The Wieger StG-940 was an East German series of assault rifles loosely based upon the Kalashnikov AK-74. The weapon was intended for export.

The brand name is a portmanteau of the words Wiesa (town of manufacture) and Germany.

==History==
The weapon was tested but not officially adopted by the East German Army. It was conceived and developed from 1981 and produced between 1985 and 1990, during the final phase of East Germany's existence as a state. This was based on licensing agreements that the USSR and East Germany agreed to in 1981. The StG rifles were manufactured at the VEB Gerate-und Sonderwerkzeugbau Wiesa factory. Plans were made to produce 200,000 StGs annually.

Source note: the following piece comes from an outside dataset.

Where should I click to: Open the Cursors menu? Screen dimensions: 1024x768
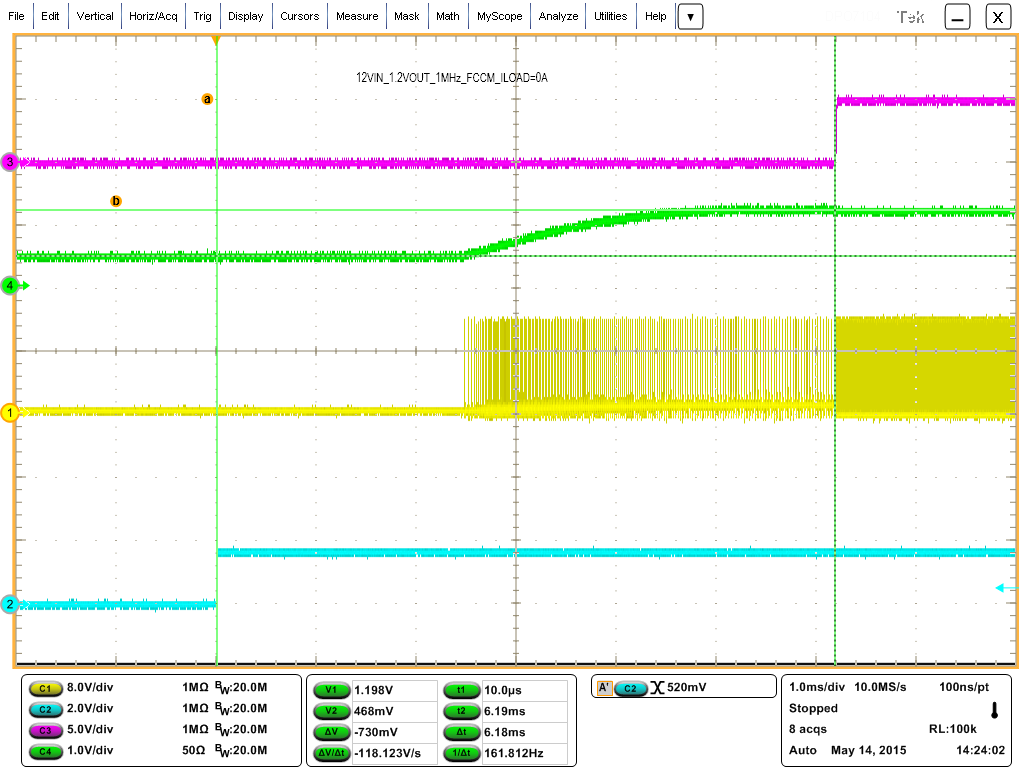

Before the Berlin Wall collapsed, East Germany was in need of foreign currency. This gave the East German government the idea to develop and market the StG rifles.

After the two Germanies were unified in 1990, the factories involved in production of the StG-940s were closed as they were not interested in further marketing small arms of the former East German government. Any working models were promptly sold off to surplus markets overseas. Some were destroyed in 1992. Orders made by India and Peru were rendered invalid and the new German government agreed to pay penalty fees due to the cancellation of contracts.

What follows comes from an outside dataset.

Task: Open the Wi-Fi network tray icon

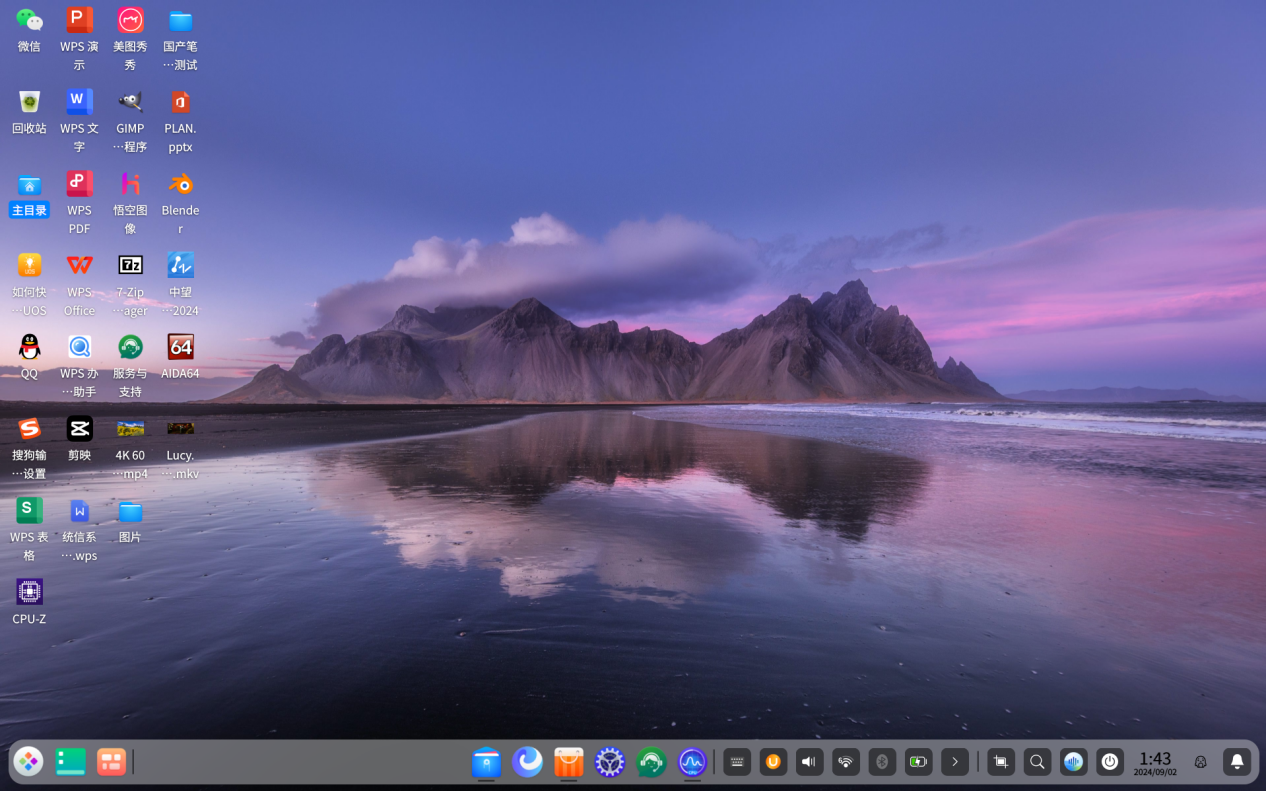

It was reported that Federal Intelligence Service agents removed confidential files related to the StG rifles in 1993 without sharing the information to the rest of the German government. This came after Mitteldeutscher Rundfunk aired a report by Andreas Wolter, who was looking for more information from East German government files.

==Design==
The StG-940's design is based on the AK-74, albeit modified. This was done to evade restrictions placed on East German assault rifle production of their AK-74 variants imposed in order to prevent competition against the Soviets based on their licensing agreement to not export any AK-74s made in East German soil abroad.

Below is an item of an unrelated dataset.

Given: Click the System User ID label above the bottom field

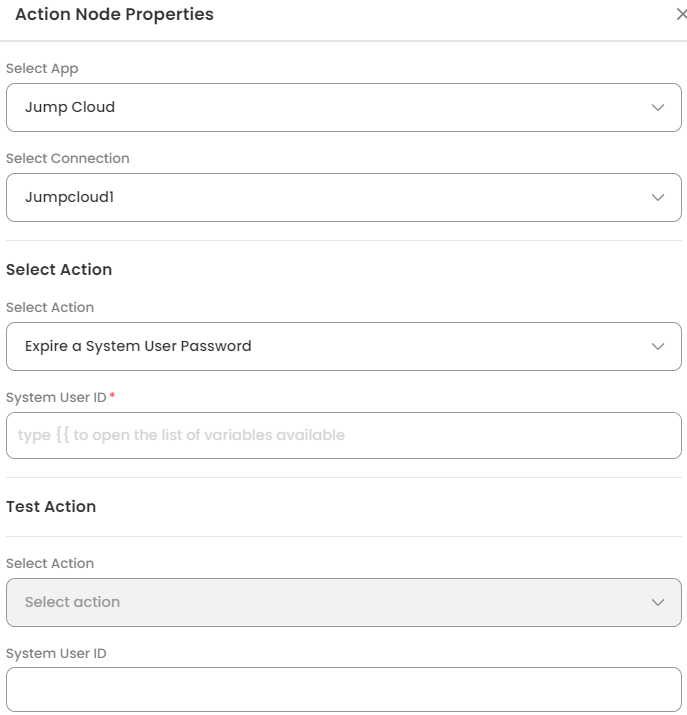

The rifles can be equipped with a bayonet.

==Variants==
- StG-941: Assault rifle with fixed stock.
- StG-942: Assault rifle with folding stock and regular barrel.
- StG-943: Assault rifle with folding stock and short barrel.
- StG-944: Light machine gun version.
- STG-214: is a Cugir Romania manufactured semi-auto clone imported by Inter Ordnance, North Carolina. Sometimes known as the STG-2000C and StG-2003-C, chambered in 7.62×39mm. According to IO representatives, they used StG rifles already in the market as a basis for creating their clone rifle without seeing any blueprints.

==Users==

- East Germany: Reports of the StG-943 were used by Stasi forces. According to former FBI agent Ralph Hope, the Felix Dzerzhinsky Guards Regiment are the only confirmed users of the 943.
- India: Ordered unknown amount for the Indian military. Around 7,500 StG-94s delivered before contracts were cancelled.
- Peru: Ordered unknown amount for Peruvian National Police in 1989. Around 2,000 StG-942s delivered before contracts were cancelled.